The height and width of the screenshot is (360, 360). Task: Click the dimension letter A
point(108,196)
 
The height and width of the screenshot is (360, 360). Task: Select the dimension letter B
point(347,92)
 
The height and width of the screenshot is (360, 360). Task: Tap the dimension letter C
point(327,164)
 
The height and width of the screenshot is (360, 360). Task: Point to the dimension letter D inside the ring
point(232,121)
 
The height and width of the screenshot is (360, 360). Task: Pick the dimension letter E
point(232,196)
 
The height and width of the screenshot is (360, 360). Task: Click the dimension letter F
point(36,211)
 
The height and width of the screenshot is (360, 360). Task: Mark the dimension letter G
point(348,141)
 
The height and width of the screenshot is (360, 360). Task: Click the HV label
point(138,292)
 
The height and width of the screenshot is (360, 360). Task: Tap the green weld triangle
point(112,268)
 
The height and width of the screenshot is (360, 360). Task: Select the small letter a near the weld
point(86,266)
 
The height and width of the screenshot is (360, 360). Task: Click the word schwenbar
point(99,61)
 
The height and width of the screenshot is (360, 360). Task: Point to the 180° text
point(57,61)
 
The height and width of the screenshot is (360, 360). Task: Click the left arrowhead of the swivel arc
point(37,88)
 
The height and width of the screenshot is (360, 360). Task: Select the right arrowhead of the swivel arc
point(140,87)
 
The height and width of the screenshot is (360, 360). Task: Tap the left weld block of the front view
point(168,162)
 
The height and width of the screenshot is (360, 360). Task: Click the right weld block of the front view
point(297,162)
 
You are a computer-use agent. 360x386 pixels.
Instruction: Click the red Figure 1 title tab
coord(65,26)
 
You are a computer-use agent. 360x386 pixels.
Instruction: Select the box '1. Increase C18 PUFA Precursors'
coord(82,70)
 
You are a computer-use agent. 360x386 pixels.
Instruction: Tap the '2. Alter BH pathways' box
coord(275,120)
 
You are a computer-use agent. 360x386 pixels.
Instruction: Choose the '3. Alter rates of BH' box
§
Given task. Please copy the material from the start through the line with "point(327,164)", adding 135 to both numbers in each point coordinate and leaving every other line unchanged.

Result for this task.
The height and width of the screenshot is (360, 360). Task: Click the dimension letter A
point(243,331)
 
The height and width of the screenshot is (360, 360). Task: Select the dimension letter B
point(482,227)
 
The height and width of the screenshot is (360, 360). Task: Tap the dimension letter C
point(462,299)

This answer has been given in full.